======== EXTRACTED TEXT
This is not an instructable as you will most find here, it is a comparison between two projects -capacitive soil sensors- found here on instructables and as such it does deserve a place here.

In february I published a capacitive soil moisture probe in which the capacitor consisted of some scrap pcb that effectively formed a double sided PCB.

Then in May I came upon another capacitive soil moisture probing project by acolomitchi. His probe design was a more 'interlocking' pattern etched on a PCB.

We got into a discussion on the best design and he graciously offered to send me one of his probes to test.

He used an oscillator based on a the good old '555', in a simple astable mode, whereas I used a feedback oscillator based on an HCT14 which is basically a Schmitt trigger inverter. There probably isnt much difference between those two oscillators but we were mostly interested in the difference in probe design. For both oscillators T=0.67*RC. (for HCTversion) (and 0.8*RC for the HC version)

When I was 'designing' my probe, I just wanted a cheap one quickly and therefore the intricate design of interlocking pads as used by others was out of the question. I hesitated between two designs: a single sided piecen of pvc with two seperate 'plates' on it, or a double sided piece with the two capacitor plates at opposite sides. As I figured the dielectrum formed by the pertinax or polyester in between the copper would be less than that formed by the surrounding soil if humid, while with a single sided design due to the small gap the capacitor might be more sensitive but have a smaller range, I chose for the dubblesided design.

The picture as shown by acolomitchi tells the opposite with the dubbelsided design with plates of opposite polarity back to back, most of the capacitance would be formed by the pcb material between the copper and a much lesser part by the surrounding soil.

This was what actually sparked our idea to do a comparative test. Colomitchi was kind enough to send me one of his probes as well as a pcb for the circuit. This arrived soon enough.
The probe was well made, rather sleek and measured 19x97mm. Definitely smaller than my probe and I thought it would be unfair to compare those two sizes, so I made new one, same size as the colomitchi probe.
Obviously, mine had more copper surface, but as I was testing two designs, I thought it to be fair to test comparable PCB sizes.

Before my comparative tests could start I first had to find a way to coat my new sensor again. That in itself proved to be an entire undertaking.

  1. heat shrink
    I had covered my previous,bigger, probe with heat shrink, but when i did that with a smaller probe, the heat shrink proved too thick to provide for a decent capacity of my probe.
================
* _PROBLEM_:
In the soil sensor comparison, what were the dimensions of the probe that acolomitchi sent? Rely only on the soil sensor comparison to answer.
======== DATASET ENTRIES
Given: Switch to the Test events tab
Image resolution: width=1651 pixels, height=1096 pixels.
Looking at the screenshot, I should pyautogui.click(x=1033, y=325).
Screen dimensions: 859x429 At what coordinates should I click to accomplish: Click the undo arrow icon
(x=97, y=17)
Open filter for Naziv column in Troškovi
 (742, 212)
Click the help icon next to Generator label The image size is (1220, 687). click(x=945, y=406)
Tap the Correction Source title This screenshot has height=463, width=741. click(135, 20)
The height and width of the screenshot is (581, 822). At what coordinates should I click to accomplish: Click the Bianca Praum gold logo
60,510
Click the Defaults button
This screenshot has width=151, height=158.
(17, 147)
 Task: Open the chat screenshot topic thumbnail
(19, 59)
================
* _RESULT BELOW_:
19x97mm